Re: [PATCH v4 1/2] x86/setup: always add the beginning of RAM as memblock.memory

From: Mike Rapoport
Date: Sun Jan 31 2021 - 03:13:08 EST


On Sat, Jan 30, 2021 at 04:37:54PM -0800, Linus Torvalds wrote:
> On Sat, Jan 30, 2021 at 2:10 PM Mike Rapoport <rppt@xxxxxxxxxx> wrote:
> >
> > In either case, e820__memblock_setup() won't add the range 0x0000 - 0x1000
> > to memblock.memory and later during memory map initialization this range is
> > left outside any zone.
>
> Honestly, this just sounds like memblock being stupid in the first place.
>
> Why aren't these zones padded to sane alignments?

The implicit alignment of zones would be a guess. What alignment would be
sane here? 1M? MAX_ORDER? pageblock_order?

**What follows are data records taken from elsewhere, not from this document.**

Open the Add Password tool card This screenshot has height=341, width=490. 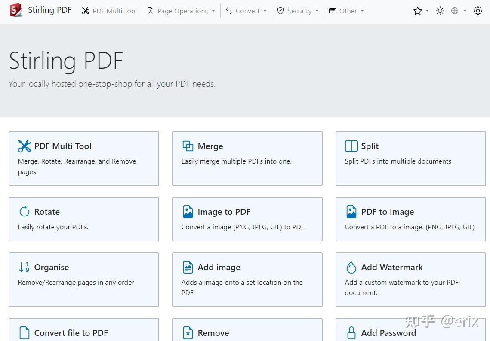click(388, 332)
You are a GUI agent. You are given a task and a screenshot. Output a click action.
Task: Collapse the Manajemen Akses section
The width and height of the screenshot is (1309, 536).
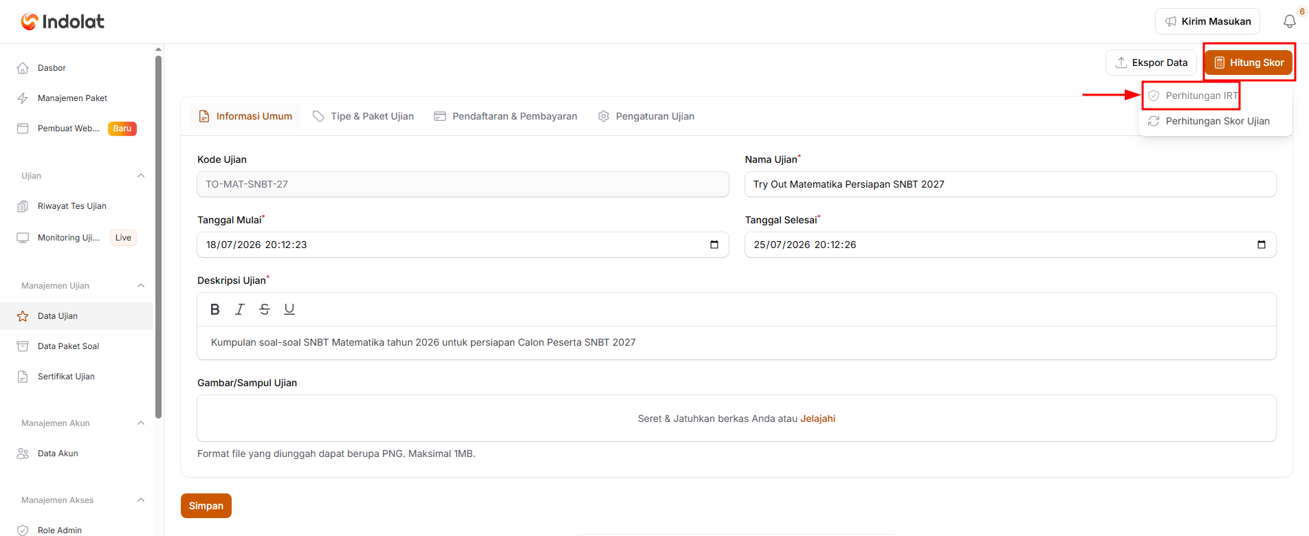coord(141,500)
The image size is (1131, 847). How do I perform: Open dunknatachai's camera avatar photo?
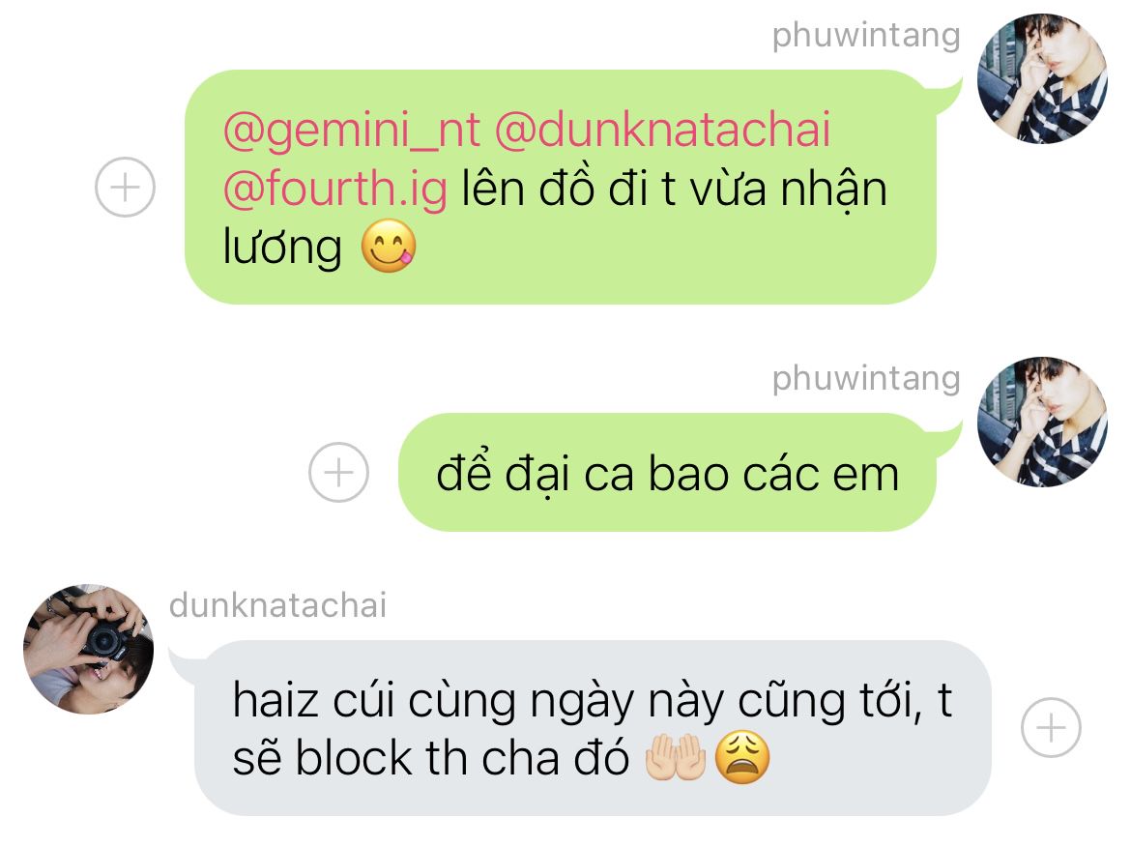point(88,650)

I'm not sure that if an architecture reports its memory at X and we use,
say, round_down(X, 1M) for node[0]->node_start_pfn and
zone[0]->zone_start_pfn it wouldn't cause boot failure on some system out
there in the wild.

> This patch smells like working around the memblock code being fragile
> rather than a real fix.
>
> That's *particularly* true when the very line above it did a
> "memblock_reserve()" of the exact same range that the memblock_add()
> "adds".

The most correct thing to do would have been to

memblock_add(0, end_of_first_memory_bank);

Somewhere at e820__memblock_setup().

But that would mean we also must change the way e820__memblock_setup()
reserves memory and that seemed to me like really asking for troubles so
I've limited the registration of memory to the range that's for sure
reserved.

A part of the problem is that x86 adds only usable memory to
memblock.memory omitting holes and reserved areas, while free_area_init()
presumes that memblock.memory covers populated physical memory.

I've tried implicitly adding ranges from memblock.reserved to
memblock.memory if they were not there and it had broken some arm machines:

https://lore.kernel.org/lkml/127999c4-7d56-0c36-7f88-8e1a5c934cae@xxxxxxxxxxxxx

I do feel that free_area_init() is fragile and no doubt there is a room for
improvement there. But I think the safer way forward is to reduce
inconsistencies between arch and generic code, so that we won't need to
guess what is the memory layout at free_area_init() time.

> Linus

--
Sincerely yours,
Mike.